[Saved data entries]
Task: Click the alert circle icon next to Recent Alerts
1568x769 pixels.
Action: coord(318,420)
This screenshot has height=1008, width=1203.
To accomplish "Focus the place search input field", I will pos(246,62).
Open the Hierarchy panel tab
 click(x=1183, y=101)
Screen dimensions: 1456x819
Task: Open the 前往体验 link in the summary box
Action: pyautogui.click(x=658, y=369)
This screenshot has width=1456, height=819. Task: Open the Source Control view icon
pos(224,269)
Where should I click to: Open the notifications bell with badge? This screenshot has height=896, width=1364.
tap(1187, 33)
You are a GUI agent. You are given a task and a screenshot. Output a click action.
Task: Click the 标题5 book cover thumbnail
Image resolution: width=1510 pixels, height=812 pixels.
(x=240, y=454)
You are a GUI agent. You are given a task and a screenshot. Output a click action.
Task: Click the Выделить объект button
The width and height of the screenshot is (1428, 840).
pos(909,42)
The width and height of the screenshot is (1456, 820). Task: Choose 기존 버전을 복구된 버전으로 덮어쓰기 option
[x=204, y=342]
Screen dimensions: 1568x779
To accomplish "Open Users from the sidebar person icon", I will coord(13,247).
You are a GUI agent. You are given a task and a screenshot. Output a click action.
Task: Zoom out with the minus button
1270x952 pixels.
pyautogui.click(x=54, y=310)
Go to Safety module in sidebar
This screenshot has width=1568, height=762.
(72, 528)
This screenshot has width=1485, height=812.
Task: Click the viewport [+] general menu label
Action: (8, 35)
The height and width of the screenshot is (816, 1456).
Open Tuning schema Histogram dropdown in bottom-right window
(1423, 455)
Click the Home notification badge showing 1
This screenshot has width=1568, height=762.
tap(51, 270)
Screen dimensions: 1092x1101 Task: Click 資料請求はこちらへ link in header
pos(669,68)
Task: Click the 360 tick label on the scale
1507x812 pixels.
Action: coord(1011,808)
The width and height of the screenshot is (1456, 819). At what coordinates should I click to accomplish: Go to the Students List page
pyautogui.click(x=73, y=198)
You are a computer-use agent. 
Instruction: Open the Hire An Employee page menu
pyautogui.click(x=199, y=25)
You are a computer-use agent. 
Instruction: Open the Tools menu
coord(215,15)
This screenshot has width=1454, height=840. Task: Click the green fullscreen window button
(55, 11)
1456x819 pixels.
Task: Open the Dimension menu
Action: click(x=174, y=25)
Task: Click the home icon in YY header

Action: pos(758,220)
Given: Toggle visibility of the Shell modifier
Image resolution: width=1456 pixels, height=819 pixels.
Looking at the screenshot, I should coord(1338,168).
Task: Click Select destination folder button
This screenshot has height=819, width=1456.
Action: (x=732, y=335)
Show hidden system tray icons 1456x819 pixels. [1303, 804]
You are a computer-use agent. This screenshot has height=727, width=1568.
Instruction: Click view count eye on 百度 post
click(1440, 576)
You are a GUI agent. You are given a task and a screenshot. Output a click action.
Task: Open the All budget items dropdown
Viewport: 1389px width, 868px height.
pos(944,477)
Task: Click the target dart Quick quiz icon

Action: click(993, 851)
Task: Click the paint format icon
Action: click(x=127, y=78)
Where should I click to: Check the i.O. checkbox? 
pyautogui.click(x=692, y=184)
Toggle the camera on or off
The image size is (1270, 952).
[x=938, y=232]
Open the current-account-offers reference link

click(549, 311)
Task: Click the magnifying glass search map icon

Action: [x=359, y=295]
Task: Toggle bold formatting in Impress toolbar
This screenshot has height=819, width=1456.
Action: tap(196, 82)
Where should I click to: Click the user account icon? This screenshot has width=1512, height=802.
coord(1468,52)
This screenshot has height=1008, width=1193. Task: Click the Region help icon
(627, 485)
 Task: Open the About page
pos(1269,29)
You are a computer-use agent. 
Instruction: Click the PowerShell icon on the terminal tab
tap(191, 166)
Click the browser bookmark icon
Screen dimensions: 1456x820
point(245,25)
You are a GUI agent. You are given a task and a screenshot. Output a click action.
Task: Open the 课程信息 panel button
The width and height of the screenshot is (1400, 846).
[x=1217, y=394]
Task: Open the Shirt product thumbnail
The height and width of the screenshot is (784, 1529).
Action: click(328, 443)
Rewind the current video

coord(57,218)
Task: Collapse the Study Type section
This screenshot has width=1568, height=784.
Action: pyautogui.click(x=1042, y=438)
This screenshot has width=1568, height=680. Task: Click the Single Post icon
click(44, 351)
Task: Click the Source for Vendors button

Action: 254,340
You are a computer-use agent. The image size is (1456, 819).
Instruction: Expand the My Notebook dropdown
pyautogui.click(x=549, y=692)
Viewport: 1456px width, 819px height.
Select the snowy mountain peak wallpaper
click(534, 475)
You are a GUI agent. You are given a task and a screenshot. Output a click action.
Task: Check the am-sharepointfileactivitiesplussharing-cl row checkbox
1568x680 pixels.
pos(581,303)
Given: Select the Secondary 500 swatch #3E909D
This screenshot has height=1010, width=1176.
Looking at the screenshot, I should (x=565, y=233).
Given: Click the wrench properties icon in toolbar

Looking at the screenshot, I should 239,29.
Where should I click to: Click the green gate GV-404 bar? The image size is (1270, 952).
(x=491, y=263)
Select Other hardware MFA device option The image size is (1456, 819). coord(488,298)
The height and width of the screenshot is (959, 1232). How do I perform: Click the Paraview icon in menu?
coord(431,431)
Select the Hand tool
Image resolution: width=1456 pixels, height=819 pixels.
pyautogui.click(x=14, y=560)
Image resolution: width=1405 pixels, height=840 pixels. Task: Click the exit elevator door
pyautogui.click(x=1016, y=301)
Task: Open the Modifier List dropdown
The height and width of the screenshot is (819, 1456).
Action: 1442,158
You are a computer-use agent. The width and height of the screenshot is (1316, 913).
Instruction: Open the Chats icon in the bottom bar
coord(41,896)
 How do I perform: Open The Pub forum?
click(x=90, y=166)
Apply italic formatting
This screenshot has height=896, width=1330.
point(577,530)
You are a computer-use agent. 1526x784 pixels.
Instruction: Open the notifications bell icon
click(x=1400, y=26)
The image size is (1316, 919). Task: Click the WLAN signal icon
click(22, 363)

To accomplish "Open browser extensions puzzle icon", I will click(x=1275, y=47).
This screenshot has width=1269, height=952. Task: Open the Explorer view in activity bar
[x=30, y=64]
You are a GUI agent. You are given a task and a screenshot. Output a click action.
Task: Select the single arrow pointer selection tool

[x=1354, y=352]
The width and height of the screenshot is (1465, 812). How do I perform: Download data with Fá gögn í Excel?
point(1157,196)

▶ _Work to be completed_:
Check the data above and report how many lines include the word "sidebar", using a bare number.

▶ _Reply_:
2